The United Methodist denomination (UMC), torn by liberal theological drift and an increasing acceptance of LGBTQ-affirming churches, continues to lose waves of conservative congregations.
On April 22, the Holston Annual Conference, a regional UMC body that covers East Tennessee, Virginia and Georgia, approved the disaffiliation of 264 congregations—about one-third of its body—that sought to leave the UMC over theological and policy differences.
The same day, the Oklahoma Conference of the United Methodist Church approved the disaffiliation of 55 of its churches that sought to leave the group for similar reasons—a loss of about 10% of its churches.
Many of these churches have joined or are considering membership in the conservative Global Methodist Church (GMC), which includes a strong base of African Methodists, who tend to be conservative on the nature of Scripture and human sexuality.
One Oklahoma pastor, Dan Pulver of First United Methodist Church in Bixby, told The Christian Post that 87% of his congregation voted to depart the UMC.
“We are currently planning to remain independent until after the Global Methodist Church has its initial General Conference session, and we will then see what the official denomination will resemble,” Pulver told the Post.

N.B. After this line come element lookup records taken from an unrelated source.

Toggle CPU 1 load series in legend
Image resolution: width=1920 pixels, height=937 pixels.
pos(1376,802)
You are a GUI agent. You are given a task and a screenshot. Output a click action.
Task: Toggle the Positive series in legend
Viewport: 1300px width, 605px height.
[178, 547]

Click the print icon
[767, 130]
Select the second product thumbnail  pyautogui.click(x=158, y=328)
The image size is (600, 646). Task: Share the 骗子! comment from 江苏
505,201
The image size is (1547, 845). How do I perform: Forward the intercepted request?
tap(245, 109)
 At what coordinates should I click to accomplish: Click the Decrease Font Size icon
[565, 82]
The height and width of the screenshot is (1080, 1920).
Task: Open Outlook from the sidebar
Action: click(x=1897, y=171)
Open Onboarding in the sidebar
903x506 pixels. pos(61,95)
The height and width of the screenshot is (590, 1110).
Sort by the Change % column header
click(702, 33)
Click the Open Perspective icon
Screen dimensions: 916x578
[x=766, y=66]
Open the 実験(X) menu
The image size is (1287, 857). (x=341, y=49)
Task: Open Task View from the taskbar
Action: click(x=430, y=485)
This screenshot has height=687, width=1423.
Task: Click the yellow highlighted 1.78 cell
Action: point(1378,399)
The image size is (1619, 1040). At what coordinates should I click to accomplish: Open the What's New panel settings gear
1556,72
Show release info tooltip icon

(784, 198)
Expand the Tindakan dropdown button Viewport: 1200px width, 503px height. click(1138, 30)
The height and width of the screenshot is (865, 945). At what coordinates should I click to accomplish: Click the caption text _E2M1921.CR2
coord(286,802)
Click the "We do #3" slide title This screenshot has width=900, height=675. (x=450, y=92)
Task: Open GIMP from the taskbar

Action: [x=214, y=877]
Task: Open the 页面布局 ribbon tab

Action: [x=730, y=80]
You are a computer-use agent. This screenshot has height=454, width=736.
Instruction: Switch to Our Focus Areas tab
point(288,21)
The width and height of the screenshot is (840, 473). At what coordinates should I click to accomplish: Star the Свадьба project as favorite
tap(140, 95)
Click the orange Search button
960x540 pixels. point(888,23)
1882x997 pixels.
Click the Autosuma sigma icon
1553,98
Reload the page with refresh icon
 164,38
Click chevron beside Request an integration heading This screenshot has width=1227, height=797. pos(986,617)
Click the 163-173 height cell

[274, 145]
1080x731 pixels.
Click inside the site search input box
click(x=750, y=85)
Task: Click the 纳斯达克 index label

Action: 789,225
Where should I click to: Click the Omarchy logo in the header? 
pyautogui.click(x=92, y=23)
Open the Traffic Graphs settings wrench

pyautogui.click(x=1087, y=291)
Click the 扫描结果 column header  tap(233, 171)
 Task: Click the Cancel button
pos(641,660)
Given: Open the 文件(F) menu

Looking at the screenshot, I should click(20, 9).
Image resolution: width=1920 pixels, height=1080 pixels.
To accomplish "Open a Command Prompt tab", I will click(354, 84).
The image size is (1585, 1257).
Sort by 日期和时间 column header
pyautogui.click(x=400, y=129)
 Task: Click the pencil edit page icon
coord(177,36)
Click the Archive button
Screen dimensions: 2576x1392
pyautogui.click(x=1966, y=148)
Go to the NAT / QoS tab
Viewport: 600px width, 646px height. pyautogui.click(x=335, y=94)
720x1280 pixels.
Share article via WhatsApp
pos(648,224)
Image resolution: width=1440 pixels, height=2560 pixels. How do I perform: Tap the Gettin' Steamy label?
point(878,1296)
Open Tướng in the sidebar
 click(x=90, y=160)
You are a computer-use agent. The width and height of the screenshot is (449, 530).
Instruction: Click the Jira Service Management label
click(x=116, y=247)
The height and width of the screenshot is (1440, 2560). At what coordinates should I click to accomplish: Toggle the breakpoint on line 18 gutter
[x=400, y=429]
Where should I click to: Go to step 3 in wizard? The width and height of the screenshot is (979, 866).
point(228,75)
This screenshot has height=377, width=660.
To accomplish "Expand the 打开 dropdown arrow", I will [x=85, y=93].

Around 2,300 churches have disaffiliated from the UMC since 2019, when the denomination implemented a policy allowing congregations to retain their property while separating from the denomination.
Writing in the journal First Things, John Lomperis, a conservative Methodist leader, summed up the Methodist rift this way.
“It is widely agreed that our denomination’s high-profile sexuality debates reflect deeper disagreements over such matters as Biblical authority, the mission of the church and who Jesus Christ is,” Lomperis said.
He added that while UMC liberals claim to want unity with conservatives, they really want conservatives to acquiesce.
“When push comes to shove, [liberals] have increasingly made clear that this ‘place’ involves (1) keeping our money in the denomination, (2) never promoting Biblical beliefs on sexuality within the denomination, and (3) hopefully eventually abandoning theological orthodoxy.”
The United Methodist Church is still the largest mainline Protestant body in the United States, which at last count, in 2020, was 6.2 million members. The divide among Methodists isn’t the only such split among Christian groups. Similarly, the Episcopal Church has seen departures of churches joining more conservative Anglican fellowships over liberal theological drift and acceptance of LGBTQ ideology.
As liberal denominations continue headlong into a post-Biblical future, the number of adherents to Christianity in the U.S. and Western Europe continues declining. Meanwhile, numerous studies show Christianity growing in Africa, Asia and Latin America among churches with conservative theology.